(Bloomberg) -- South Korea’s financial market regulator is increasing pressure on lenders to clean up troubled real estate loans as the nation’s political turmoil hurts economic growth.
Korean financial institutions will “organize and restructure” 16.2 trillion won ($11.2 billion) of loans in the first half of 2025, the Financial Supervisory Service said in a statement Thursday. That constitutes more than 70% of their 22.9 trillion won of exposure in risky real estate projects as of end-September.
The move follows earlier steps by the regulator, including setting tight deadlines for lenders’ cleanup plans, to boost their financial health and restore confidence in the property market.

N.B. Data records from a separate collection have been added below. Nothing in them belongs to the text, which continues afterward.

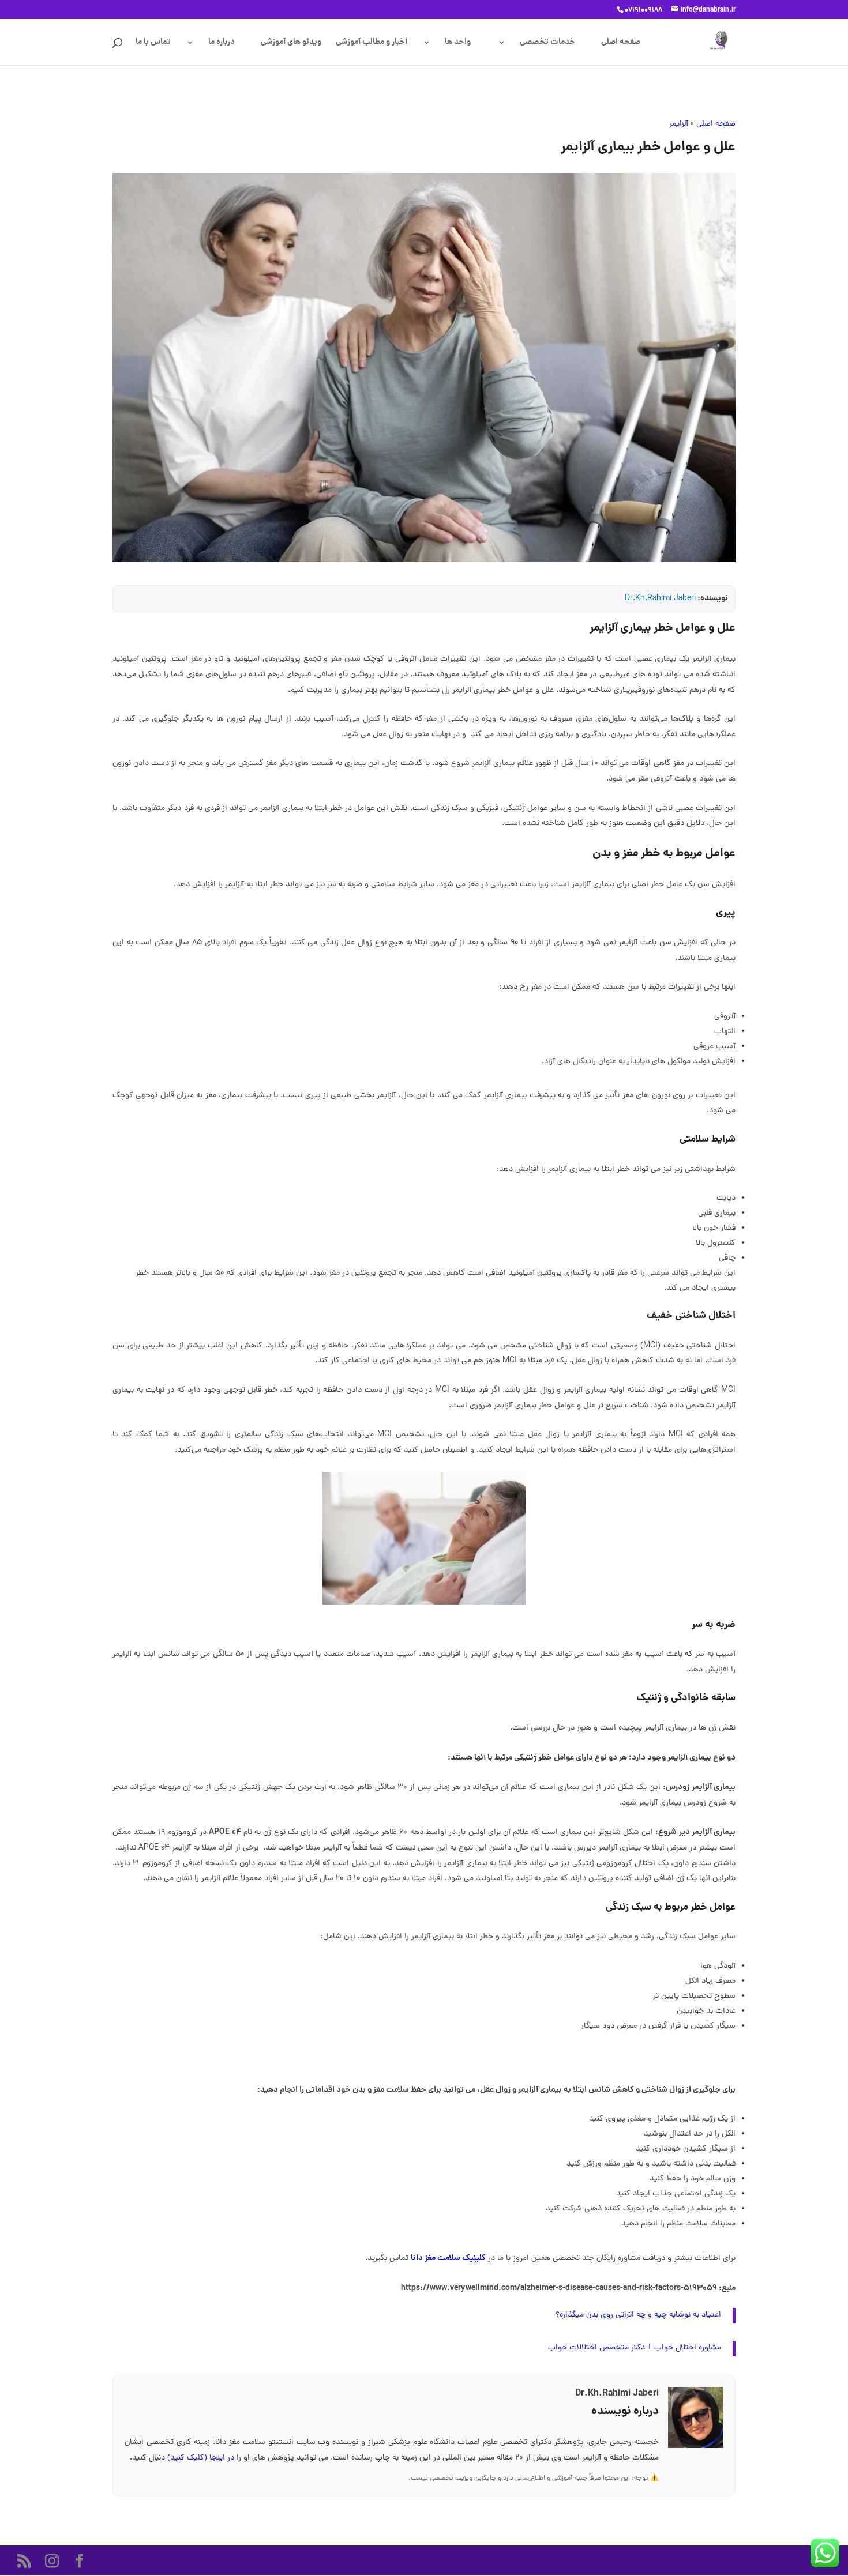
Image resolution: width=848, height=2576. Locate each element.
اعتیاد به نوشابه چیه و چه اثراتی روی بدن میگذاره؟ (638, 2315)
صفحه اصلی (620, 43)
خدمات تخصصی (547, 43)
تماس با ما (153, 43)
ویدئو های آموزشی (291, 43)
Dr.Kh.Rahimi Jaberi (660, 599)
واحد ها (458, 43)
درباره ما (221, 43)
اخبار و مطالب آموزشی (371, 43)
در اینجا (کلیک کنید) (202, 2458)
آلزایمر (678, 124)
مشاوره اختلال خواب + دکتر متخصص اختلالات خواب (634, 2348)
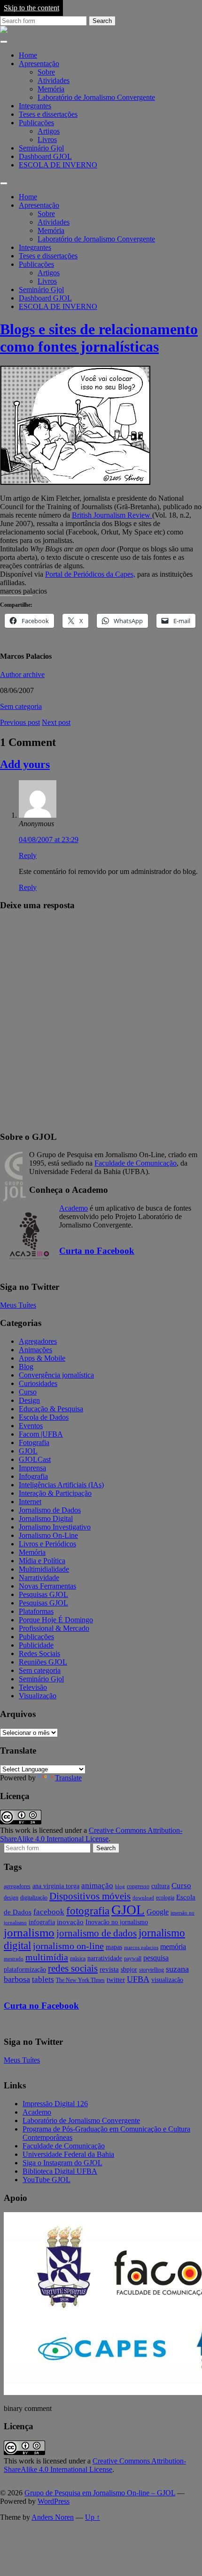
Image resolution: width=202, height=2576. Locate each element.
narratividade (104, 1958)
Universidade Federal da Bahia (68, 2154)
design (11, 1897)
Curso (28, 1392)
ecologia (165, 1897)
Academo (73, 1208)
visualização (167, 1979)
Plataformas (36, 1611)
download (143, 1897)
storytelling (151, 1969)
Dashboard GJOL (45, 156)
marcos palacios (141, 1947)
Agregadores (38, 1341)
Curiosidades (38, 1383)
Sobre (46, 72)
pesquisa (156, 1958)
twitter (116, 1979)
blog (120, 1886)
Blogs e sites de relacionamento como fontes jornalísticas (99, 338)
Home (28, 55)
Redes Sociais (39, 1653)
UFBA (138, 1979)
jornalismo (29, 1932)
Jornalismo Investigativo (55, 1527)
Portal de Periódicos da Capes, (90, 574)
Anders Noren (52, 2517)
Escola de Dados (44, 1417)
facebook (48, 1911)
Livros (47, 139)
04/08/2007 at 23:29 (48, 840)
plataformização (25, 1969)
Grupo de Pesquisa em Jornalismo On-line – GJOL (99, 2493)
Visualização (37, 1696)
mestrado (13, 1958)
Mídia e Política (42, 1561)
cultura (160, 1886)
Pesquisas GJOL (43, 1594)
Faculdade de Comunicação (135, 1163)
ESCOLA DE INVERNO (58, 165)
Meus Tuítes (18, 1305)
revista (109, 1969)
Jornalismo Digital (46, 1518)
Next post (56, 722)
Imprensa (32, 1468)
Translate (68, 1778)
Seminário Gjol (41, 148)
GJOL (28, 1451)
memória (173, 1947)
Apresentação (39, 64)
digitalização (33, 1897)
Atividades (54, 80)
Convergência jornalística (56, 1375)
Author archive (22, 674)
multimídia (46, 1957)
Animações (35, 1350)
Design (29, 1400)
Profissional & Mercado (54, 1628)
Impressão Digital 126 (55, 2104)
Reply (28, 855)
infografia (42, 1922)
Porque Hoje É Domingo (56, 1620)
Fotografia (34, 1442)
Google (158, 1912)
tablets (43, 1979)
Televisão (33, 1687)
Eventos (31, 1426)
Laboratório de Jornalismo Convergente (96, 97)
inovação (70, 1922)
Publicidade (36, 1645)
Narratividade (39, 1578)
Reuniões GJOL (43, 1662)
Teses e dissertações (48, 114)
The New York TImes (80, 1980)
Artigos (49, 131)
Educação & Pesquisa (51, 1409)
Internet (30, 1502)
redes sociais (73, 1968)
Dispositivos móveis (90, 1896)
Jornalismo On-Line (48, 1535)
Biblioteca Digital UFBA (60, 2171)
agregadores (17, 1886)
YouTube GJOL (46, 2180)
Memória (51, 89)
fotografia (87, 1911)
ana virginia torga (55, 1886)
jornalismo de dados (96, 1933)
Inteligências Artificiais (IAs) (61, 1485)
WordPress (54, 2501)
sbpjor (129, 1969)
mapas (114, 1947)
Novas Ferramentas (47, 1586)
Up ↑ (92, 2517)
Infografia (33, 1476)
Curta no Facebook (96, 1251)
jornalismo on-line (68, 1946)
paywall (132, 1958)
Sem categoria (21, 706)
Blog (26, 1367)
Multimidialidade (44, 1569)
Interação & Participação (55, 1493)
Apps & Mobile (42, 1358)
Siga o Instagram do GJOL (62, 2163)
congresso (138, 1886)
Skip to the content (31, 8)
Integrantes (35, 106)
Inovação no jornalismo (116, 1922)
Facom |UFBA (41, 1434)
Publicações (36, 123)
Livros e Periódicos (47, 1544)
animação (97, 1885)
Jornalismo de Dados (50, 1510)
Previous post (20, 722)
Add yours (25, 764)
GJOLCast (35, 1459)
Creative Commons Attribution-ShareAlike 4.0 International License (91, 1834)
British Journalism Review (112, 515)
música (77, 1958)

The nation’s political turmoil has further exacerbated concerns about its economy, reinforcing the need for fiscal support and stabilizing measures.
The risks related to real estate project finance are being managed in a “stable manner” and authorities will continue to encourage financial institutions to quickly implement follow-up management of the risky loans, the FSS said.

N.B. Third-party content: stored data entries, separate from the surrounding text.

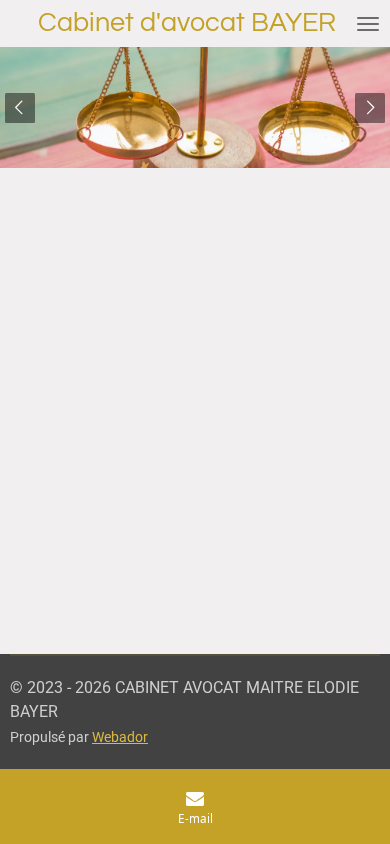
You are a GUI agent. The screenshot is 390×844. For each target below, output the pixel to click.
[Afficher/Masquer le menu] (368, 23)
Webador (120, 737)
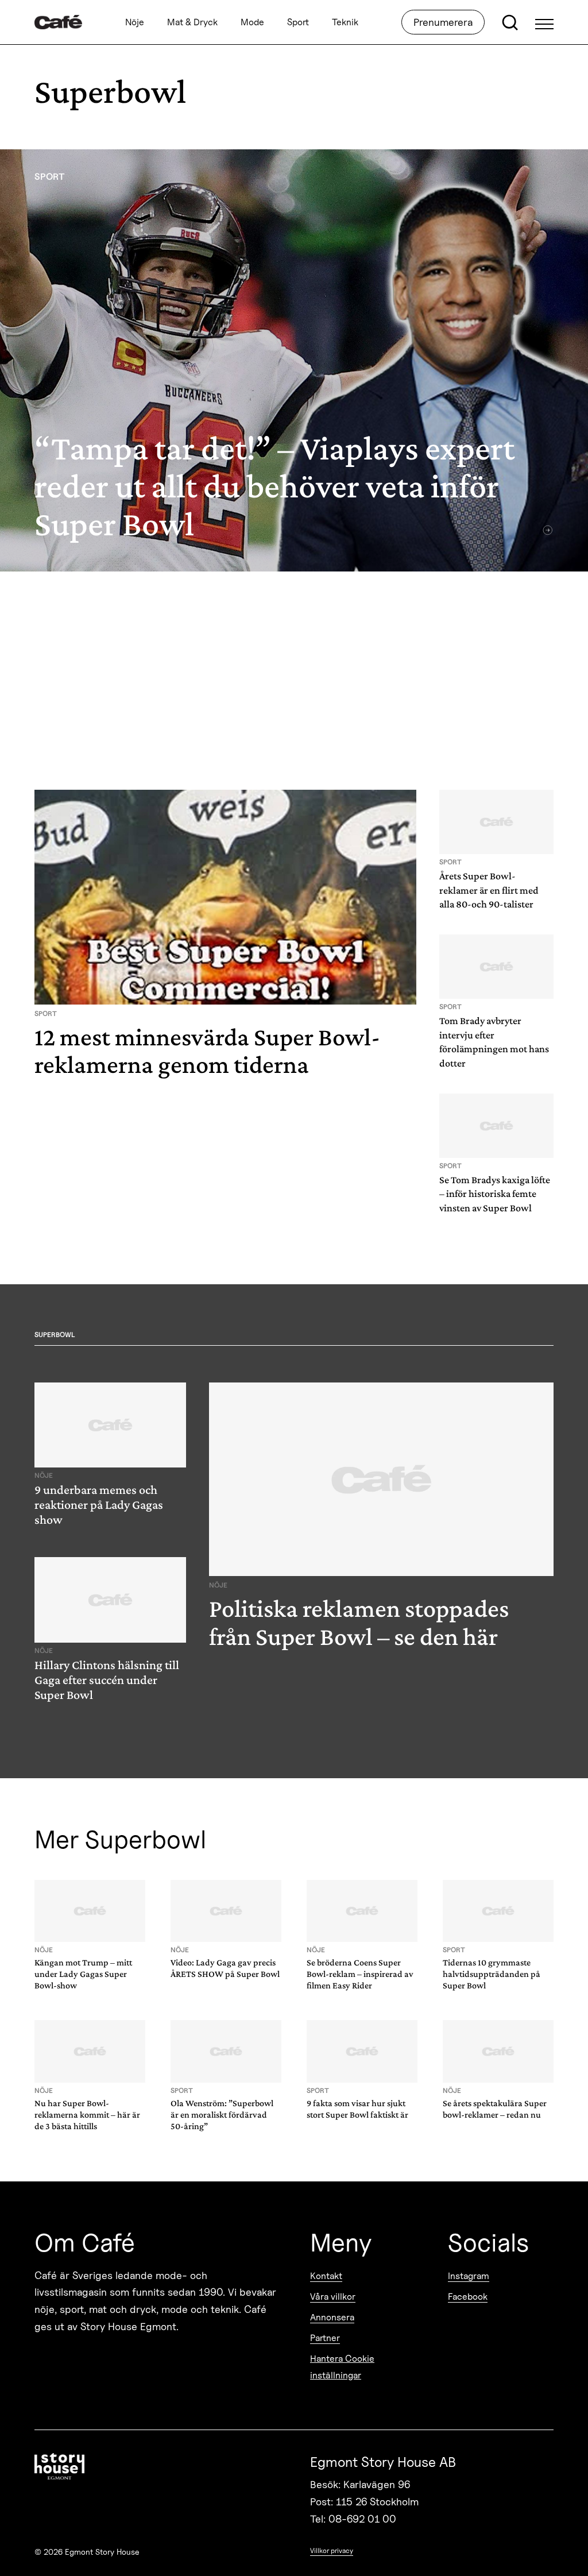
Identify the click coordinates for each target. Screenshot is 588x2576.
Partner (325, 2337)
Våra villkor (332, 2296)
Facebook (468, 2296)
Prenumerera (443, 22)
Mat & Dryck (192, 22)
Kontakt (326, 2275)
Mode (252, 22)
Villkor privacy (331, 2550)
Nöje (134, 22)
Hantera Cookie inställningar (342, 2367)
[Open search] (510, 22)
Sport (298, 22)
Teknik (345, 22)
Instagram (468, 2275)
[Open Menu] (544, 22)
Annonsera (332, 2317)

While the regulator said the ongoing political turmoil has “limited impact” on the funding market, Bank of Korea Governor Rhee Chang-yong warned that it’s weighing on the economy and may lead to a reduction in growth forecasts.
The project finance debt is a potential threat for local financial markets. A debt restructuring by Korean builder Taeyoung Engineering & Construction Co. earlier this year rekindled memories of a default in 2022 by the developer of a Legoland amusement park that sent some corporate borrowing costs to over decade-highs.